Wednesday, October 17, 2001
46 degrees, clear and cold. Dew point 31 degrees. Barometer 30.34s. Supposed to be sunny and warmer.

I think I'm going to have to take physics 101 and comm 101 next semester. How much does that suck? Catherine is closer to finishing her degree than I am at this point. Not taking classes in the summer really screws things up.

11:18 AM

Tuesday, October 16, 2001
I can't believe the lousy choices I have for classes next semester. How is a working person supposed to earn a degree when all the night classes are first year courses? Augh, I'm disgusted.
4:41 PM


Rainy, foggy, cold weather. "The sky is low, the clouds are mean" type of thing. Got my new suite101.com topic up and running, glad to be out of Korean culture. I was just lacking enthusiasm near the end there. Hopefully this architecture thing will give me a chance to explore some of the new stuff out there, get reacquainted with the old stuff.
10:13 AM

Monday, October 15, 2001
Very cool that my brother went to visit my parents. I was pretty psyched about that. Mom says he drove up for just two days, helped my dad cut down the trees on the river bank. And she said he was actually singing! Imagine that.

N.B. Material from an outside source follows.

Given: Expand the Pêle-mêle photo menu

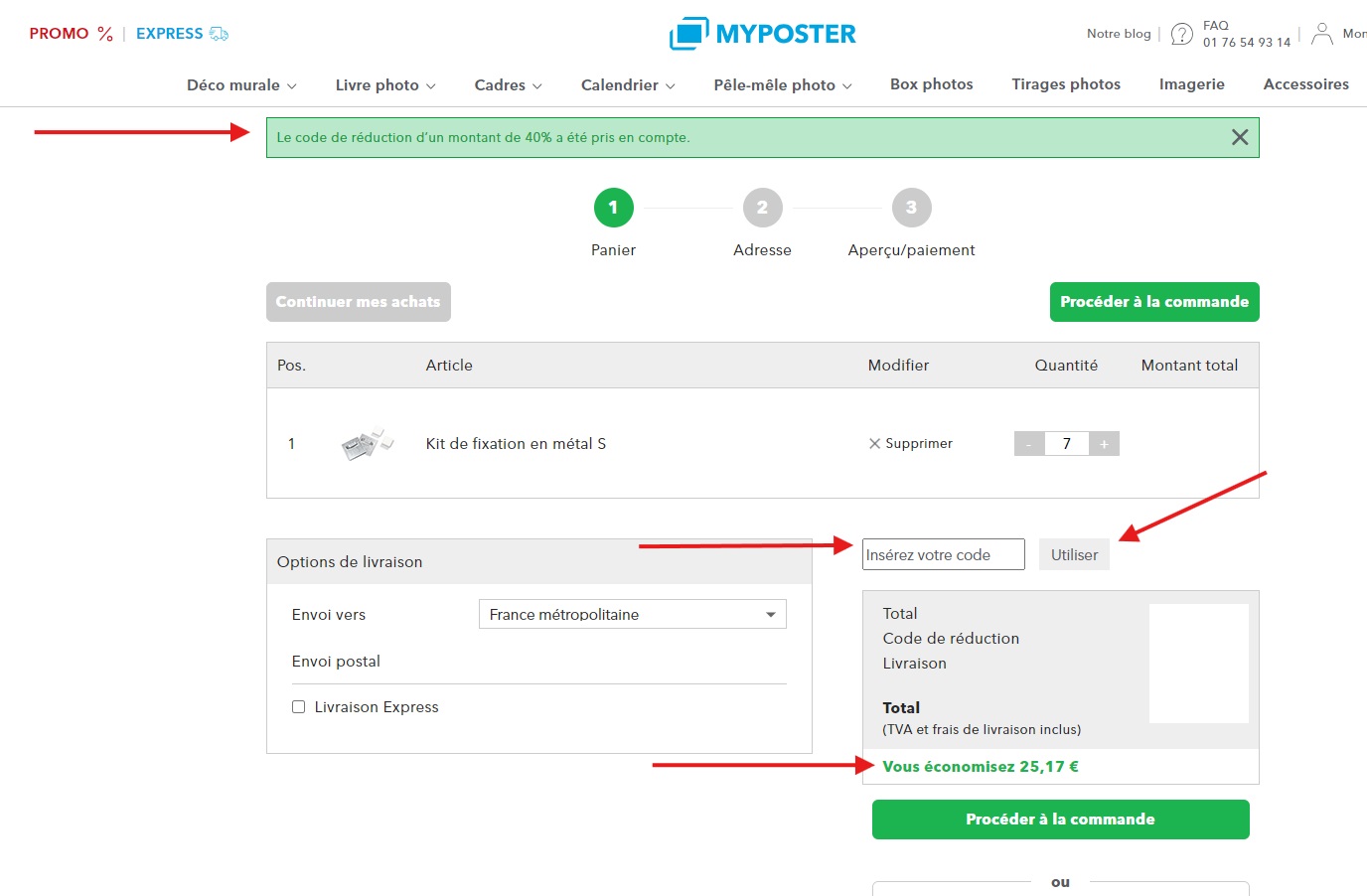Looking at the screenshot, I should click(x=782, y=85).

I'm 100% sick of my philosophy lesson. I feel like I'm never going to finish it. I start on it, write a few sentences, drift off. I need to get it done so I can take the midterm.

Figured out why I couldn't do the endpoint snap on my BCFramer tutorial on Friday. Got lots of stuff to do for that class.

9:07 PM


We spent the weekend in Columbus, playing hockey. I've been pretty cranky lately, not liking my job, not being able to find a new one. Zero motivation in school, all the usual signs. Had a decent game, although it's hard to put the mistakes behind me. Two stand out in my mind (out of the dozens, I'm sure), and I'm trying to just forget about them. Can I keep attributing my stress and depression to September 11?